In the submerged Serbian town of Obrenovac thousands of people have fled.

One of the evacuees, Father Dragan Todorovic (40), said: "I carried my kids out on my back, then waited 12 hours to be rescued myself.

"The house was new, built two years ago for €100,000. What now?"

Power stations

Teams are battling to save key power stations including the giant site at Kostolac near the capital Belgrade.

Alma Muslibegovic, a spokeswoman for the country's EPS power firm, said: "The army, police, volunteers and Kostolac employees are using all mechanisation and are piling up sandbags to slow the river flow and prevent it from entering the power generation system."
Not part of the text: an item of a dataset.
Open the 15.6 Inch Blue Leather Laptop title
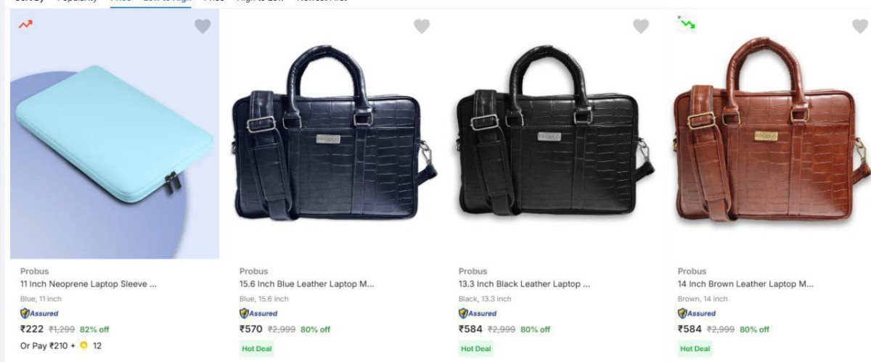The width and height of the screenshot is (871, 362). [307, 284]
Prime Minister Aleksandar Vucic said a fire and flooding of surface mines at the 1,300 megawatt Kolubara coal-fired power plant southwest of Belgrade had caused damage of "at least €100 million euros".

Economic impact

Authorities say the economic impact of the floods will be huge, devastating the agricultural sector vital to both the Serbian and Bosnian economies.

"The danger today is less than it was yesterday, but we have to control the Sava as much as we can," Mr Vucic told a televised Cabinet session.

"These are the kind of waters not seen in 1,000 years, let alone 100."

Floodwaters have also disturbed land mines leftover from the region's 1990s war, along with warning signs that marked the unexploded weapons.